Tags: Paleo, GlutenFree, NoCornSyruporSugar


1/4 cup ghee, melted and cooled
4 large eggs
1/4 cup honey
1/4 cup milk or coconut milk
1 teaspoon almond extract
1/4 cup plus 1 tablespoon coconut flour
1 tablespoon tapioca flour/tapioca starch
1/2 cup almond flour
1/4 cup cocoa powder
1 teaspoon baking soda
1/4 teaspoon salt
1 cup grated zucchini
3.5 ounces dark chocolate, chopped, divided (I suggest 75% dark)


Preheat the oven to 350 and line a muffin pan with paper liners.
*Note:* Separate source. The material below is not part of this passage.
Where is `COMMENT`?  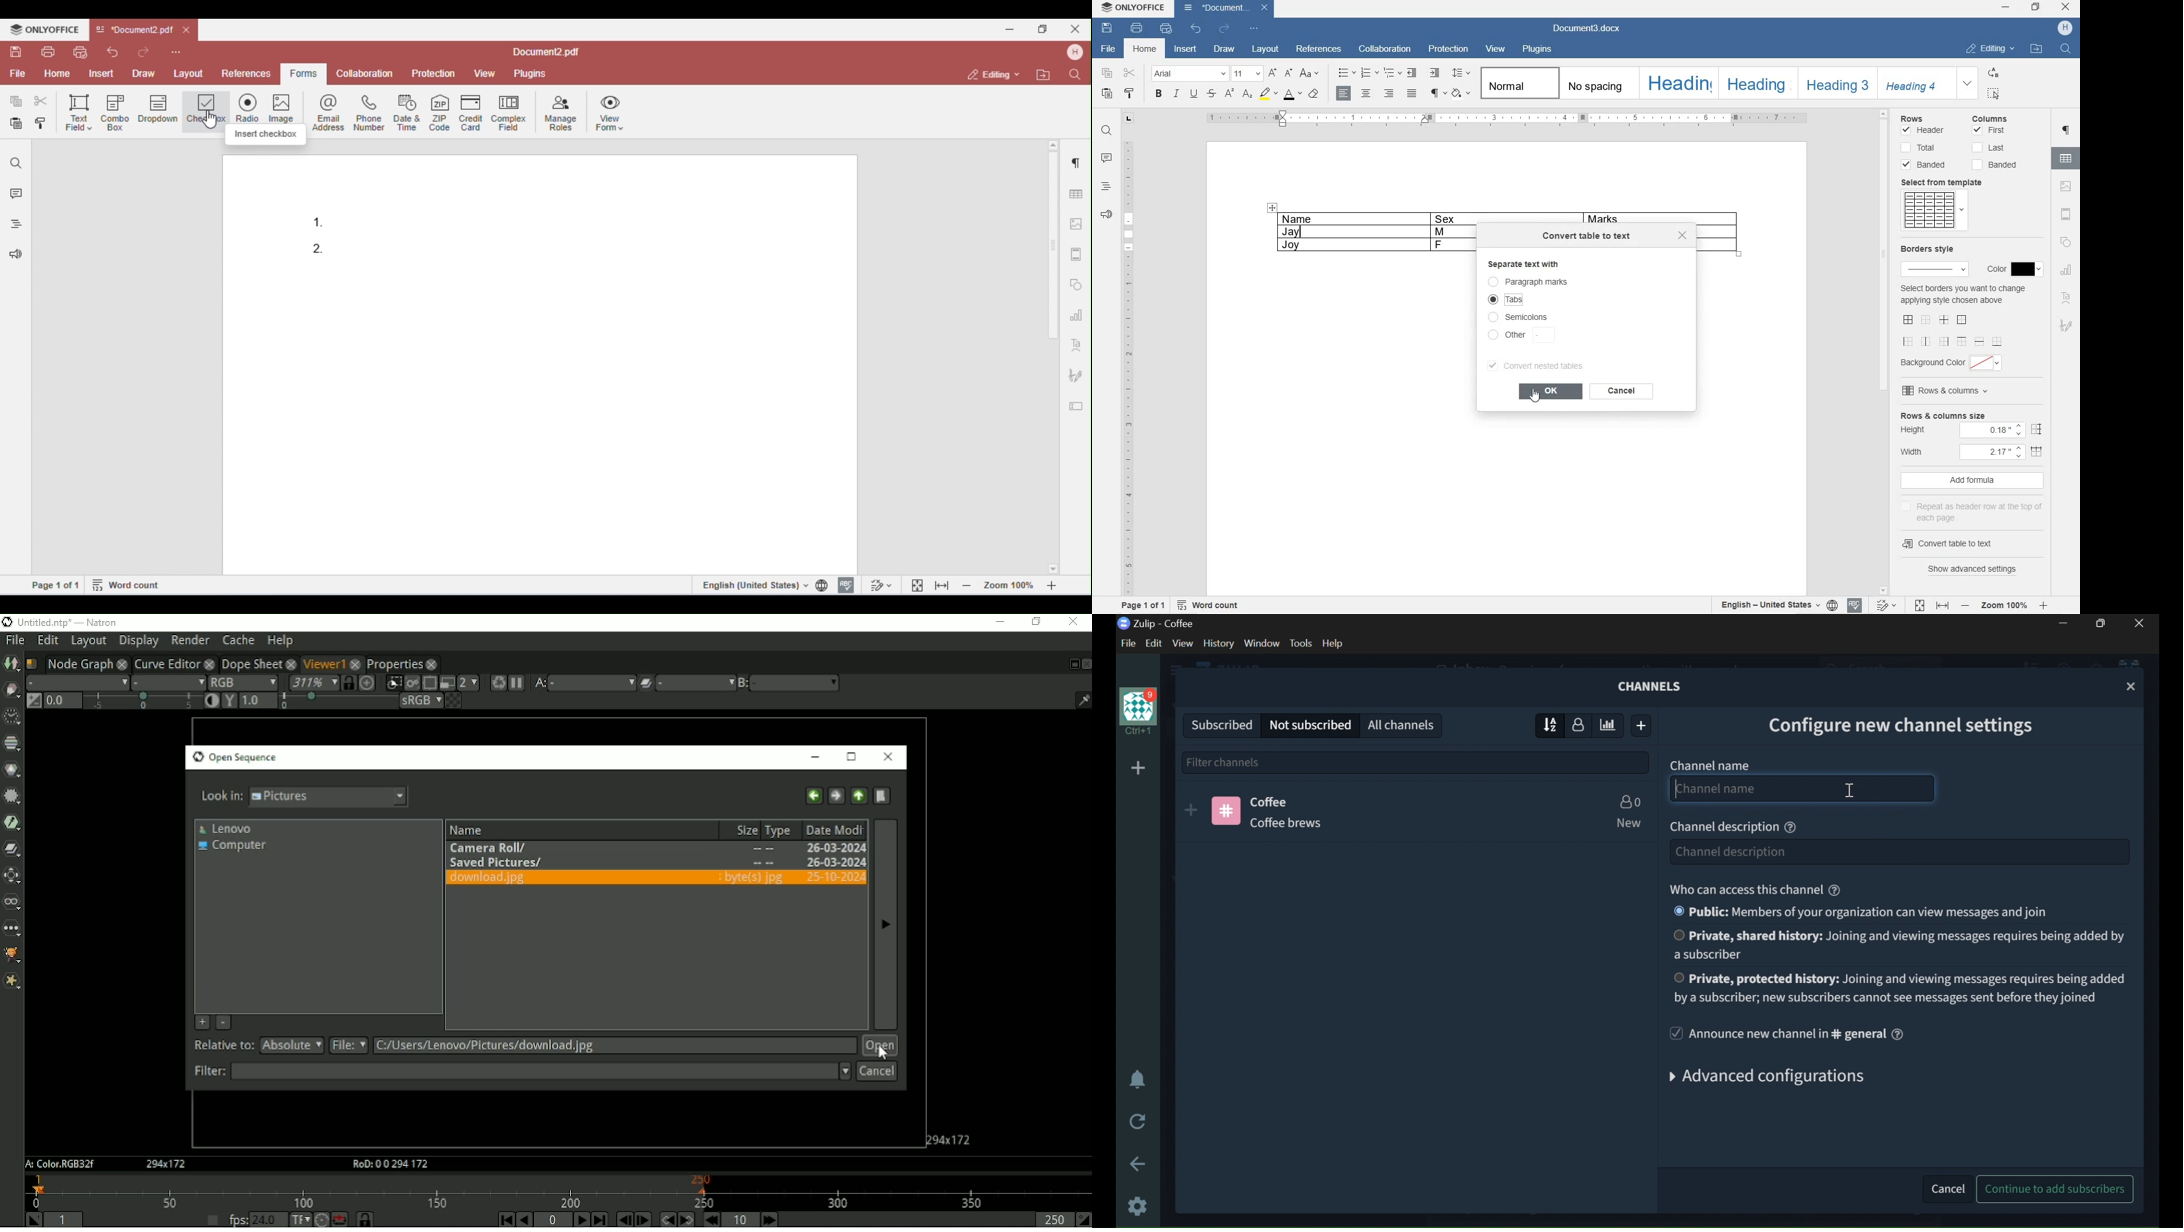 COMMENT is located at coordinates (1106, 158).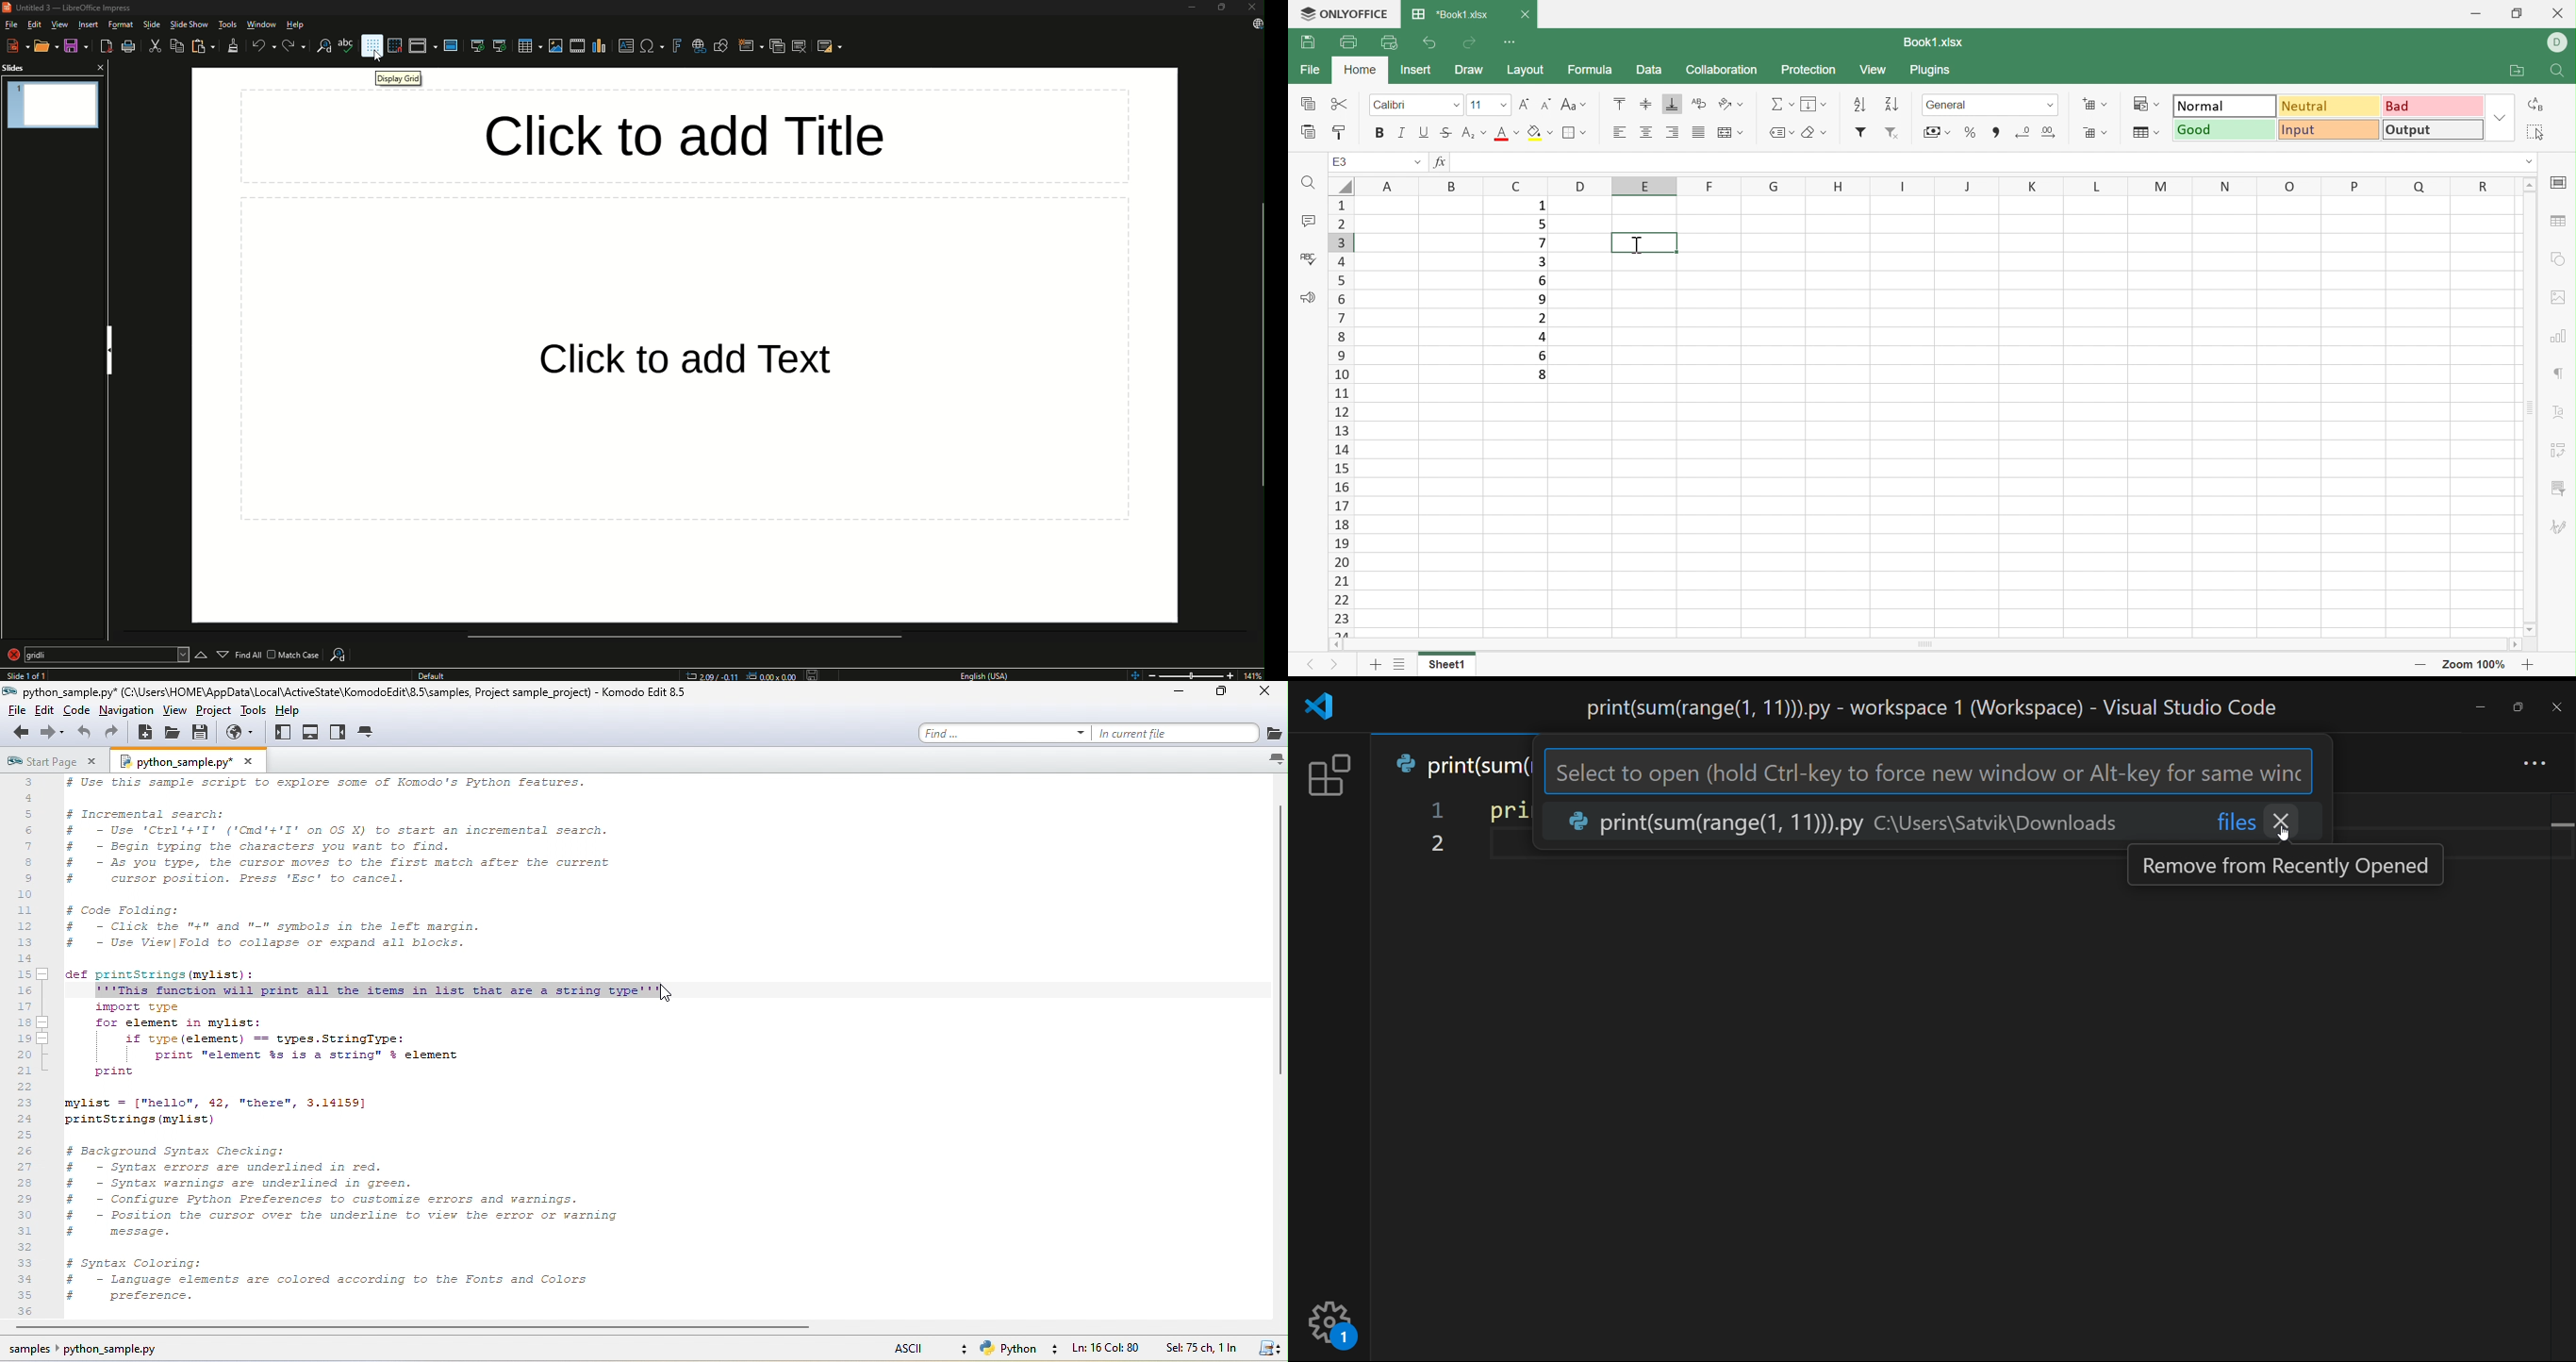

In a large bowl, whisk together the ghee and eggs for a minute or so.
Add the honey, milk or coconut milk, and vanilla and whisk to combine well.
In a separate bowl, sift together dry ingredients: the flours, cocoa, baking soda, and salt.
Add the dry ingredients to the large bowl and mix well.
Fold in the zucchini and half the chocolate chunks.
Spoon the batter into the prepared muffin cups, and sprinkle the tops evenly with the rest of the chocolate chunks.

Bake for 25-30 minutes, or until a toothpick comes out clean and the top springs back when you poke it.
Let cool for five to ten minutes in the pan, then transfer to a rack to cool completely.